If your day starts with your first waking thoughts of the day about coffee, then you are an addict. If, on the other hand, your last thoughts of the day before falling asleep are about coffee, then you are a coffee lover, and whichever you are, the De’Longhi Dedica EC685 is the affordable espresso machine for you.
De’Longhi has secured the espresso market with an amazing espresso coffee maker that has the automated convenience of a home kitchen espresso machine but leaves room for a barista’s flair, using some tricks and simplicity to escort your ground beans through your espresso routine to an easy yet non-generic cup of coffee. Keep reading the De’Longhi Dedica EC685 review to make sure you’re making the right choice!
First Things First
Like dogs and cars, espresso makers reflect their owners, fitting into their lives to indicate how coffee fits into their day. If – and you know who you are – the hardest part of your day is getting to that first quality cup of espresso, the Dedica gets you there in style.
It produces reliable cups of espresso with minimal complexity and without turning everything over to the robot that lives inside a fully automatic machine. For more on automatic espresso machines, check out this article.
Above all else, this is a dedicated shot machine, and while some may see that as a failing when it comes to lattes and other forms of hot milk wizardry, if that shot of espresso is all that matters, the Dedica delivers.
This is the machine for anyone who cares about the beans, the grind, and the puck enough to still want to control the process but doesn’t necessarily want the steampunk gymnastics of a fully manual espresso machine to produce quantities of coffee. There are multiple manual options from De’Longhi and others.
De’Longhi Dedica EC685 Review
The Dedica is a true semi-automatic espresso machine that does nothing except pull shots of espresso and blast steam. It is a solid espresso machine for espresso lovers and excels in its niche for the aficionado who wants reliable, automatic repeatability of the pull, but still wants to stay hands-on with the grind and puck preparation.
Saying this machine is simple to use, easy to program, a no-brainer to maintain, and fits into the tiniest kitchen, yet still turns out excellent espresso sounds too much like a spiel, but in this case, it’s true. The Dedica will get you through those bleary mid-week mornings when you’re too distracted to focus.
But it also lets you impress your friends in more social times with exotic specialty bags of beans by intelligently finding the line between adjustability and reliability. It minimizes the chance of your lovingly prepared puck turning out espresso that tastes like it’s from a Holiday Inn buffet.

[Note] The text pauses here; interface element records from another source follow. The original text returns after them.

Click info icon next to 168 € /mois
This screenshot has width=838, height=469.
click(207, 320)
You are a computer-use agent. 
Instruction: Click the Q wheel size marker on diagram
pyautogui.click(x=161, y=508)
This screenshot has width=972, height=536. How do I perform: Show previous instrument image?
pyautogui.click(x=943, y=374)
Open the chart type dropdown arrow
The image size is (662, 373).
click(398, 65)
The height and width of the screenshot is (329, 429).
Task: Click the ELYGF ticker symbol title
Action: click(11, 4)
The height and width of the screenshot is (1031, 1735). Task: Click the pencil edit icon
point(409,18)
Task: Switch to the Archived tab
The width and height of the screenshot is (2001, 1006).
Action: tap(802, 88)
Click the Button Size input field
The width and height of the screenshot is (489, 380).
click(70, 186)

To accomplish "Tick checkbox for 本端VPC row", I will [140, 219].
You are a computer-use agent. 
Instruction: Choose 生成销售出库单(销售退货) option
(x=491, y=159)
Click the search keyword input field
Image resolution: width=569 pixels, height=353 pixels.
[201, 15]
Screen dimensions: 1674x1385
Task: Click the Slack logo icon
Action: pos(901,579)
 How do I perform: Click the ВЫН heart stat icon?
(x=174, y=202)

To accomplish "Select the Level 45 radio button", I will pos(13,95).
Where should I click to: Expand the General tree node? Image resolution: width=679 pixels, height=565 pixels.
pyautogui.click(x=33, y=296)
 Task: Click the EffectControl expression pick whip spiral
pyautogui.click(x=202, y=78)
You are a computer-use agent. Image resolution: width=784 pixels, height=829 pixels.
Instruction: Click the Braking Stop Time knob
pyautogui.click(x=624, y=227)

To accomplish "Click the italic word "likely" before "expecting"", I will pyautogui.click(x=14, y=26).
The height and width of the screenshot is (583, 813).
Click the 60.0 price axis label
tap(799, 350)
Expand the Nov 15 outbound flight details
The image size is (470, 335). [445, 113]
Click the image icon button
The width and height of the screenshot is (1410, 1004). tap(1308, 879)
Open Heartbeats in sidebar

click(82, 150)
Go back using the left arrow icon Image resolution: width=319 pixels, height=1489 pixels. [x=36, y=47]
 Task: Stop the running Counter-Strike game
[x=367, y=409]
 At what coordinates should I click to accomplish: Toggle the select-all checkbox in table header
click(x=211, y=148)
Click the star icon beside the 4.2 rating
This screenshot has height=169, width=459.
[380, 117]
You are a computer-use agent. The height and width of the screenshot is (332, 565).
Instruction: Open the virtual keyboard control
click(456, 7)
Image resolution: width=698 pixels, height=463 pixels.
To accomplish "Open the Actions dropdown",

De’Longhi has been in the coffee machine business for a while now, with a good range of decent espresso machines reviewed here to fill every niche, with the Dedica comfortably in the middle. Do not be fooled by Dedica’s basic appearance. What presents as three simple buttons and a steam control belies a wealth of programmable options to get the precision you need for the shot that you want.
Features & Benefits
The Dedica has a compact design, comparable to a pod machine, and light enough that it could be stored away when not in use. That would be a shame as, in true Italian style, De’Longhi has made it attractive enough to be seen. The art deco exterior is a combination of robust plastic casing and aluminum and stainless steel parts, available in several colors that, like a classic Vespa, look cool but not silly.
To keep things streamlined, the water tank capacity is just over a liter, which empties fast if you’re frothing steamed milk, but is more than enough for a couple of people to blast through even the groggiest morning if only doing espressos. The tank slides in and out easily but needs real estate to align correctly, meaning a bench top without overhanging shelves.
Any machine is only as good as the user’s initiative allows it to be, and the Dedica truly shines here. The Dedica EC685 pulls 15 bars of pressure into a pressurized filter that delivers two delicious espresso streams for when you’re using two espresso cups.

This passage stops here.